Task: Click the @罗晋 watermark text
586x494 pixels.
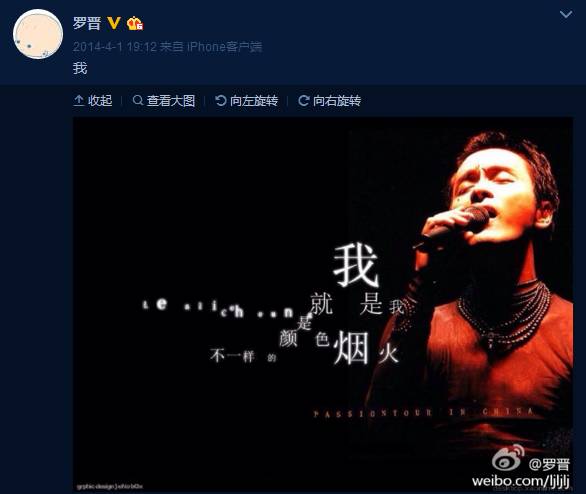Action: click(x=549, y=464)
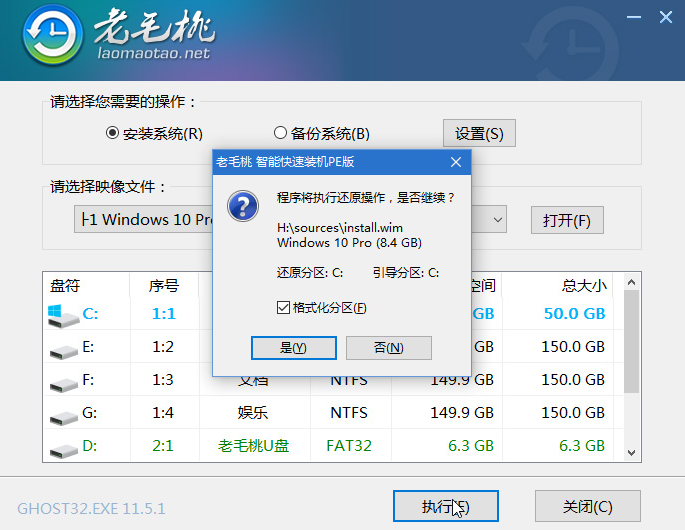The height and width of the screenshot is (530, 685).
Task: Click scroll-down arrow of partition list
Action: pos(631,452)
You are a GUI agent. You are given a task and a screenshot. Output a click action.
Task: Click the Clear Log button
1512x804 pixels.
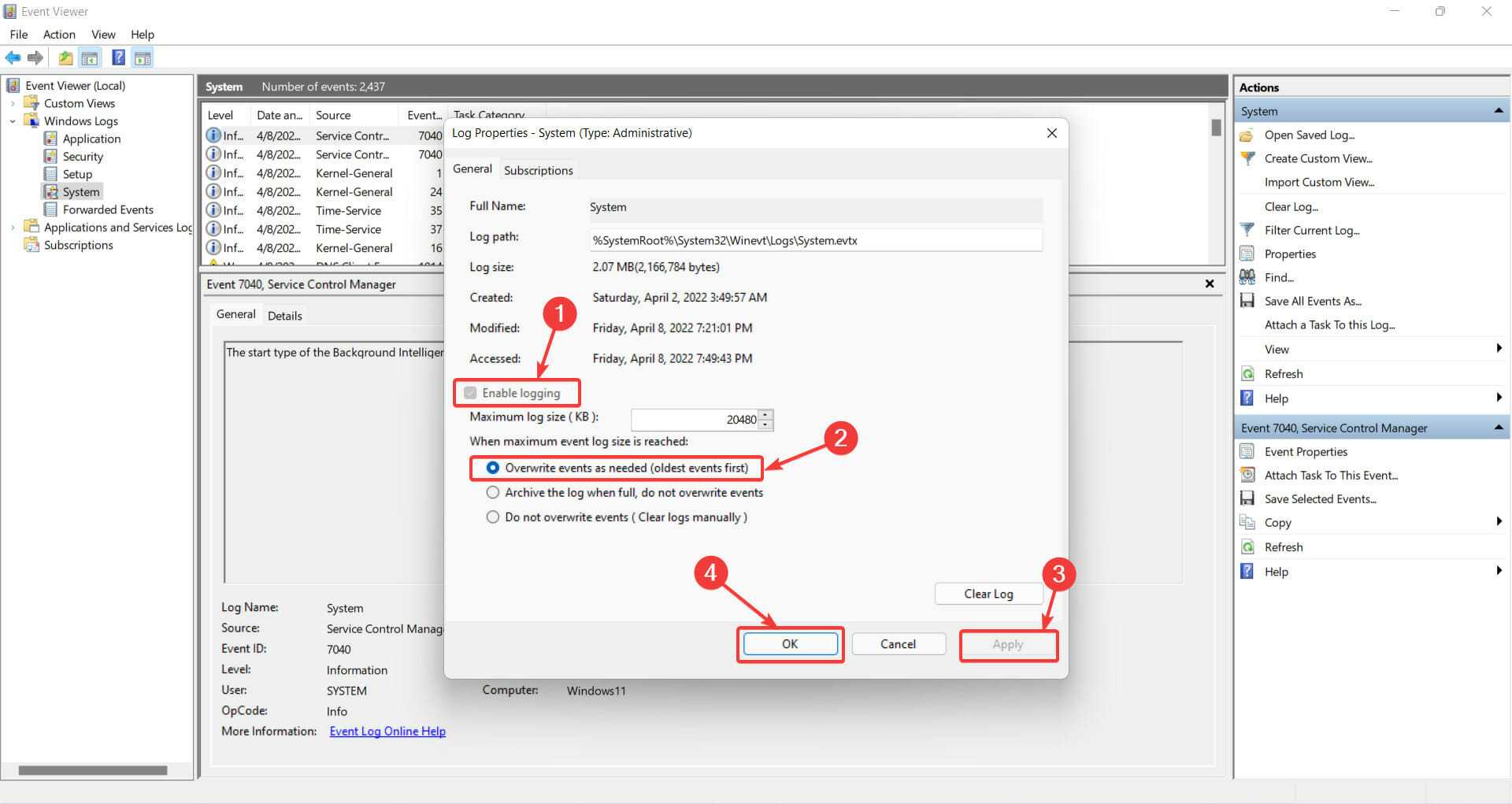[988, 594]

### [What you need to do]
Output the data above exactly; pictures do not belong in the copy.

### [Result]
Task: Click the @罗晋 watermark text
586x494 pixels.
Action: click(x=549, y=464)
The height and width of the screenshot is (530, 685).
Task: Click scroll-down arrow of partition list
Action: pos(631,452)
You are a GUI agent. You are given a task and a screenshot. Output a click action.
Task: Click the Clear Log button
1512x804 pixels.
[988, 594]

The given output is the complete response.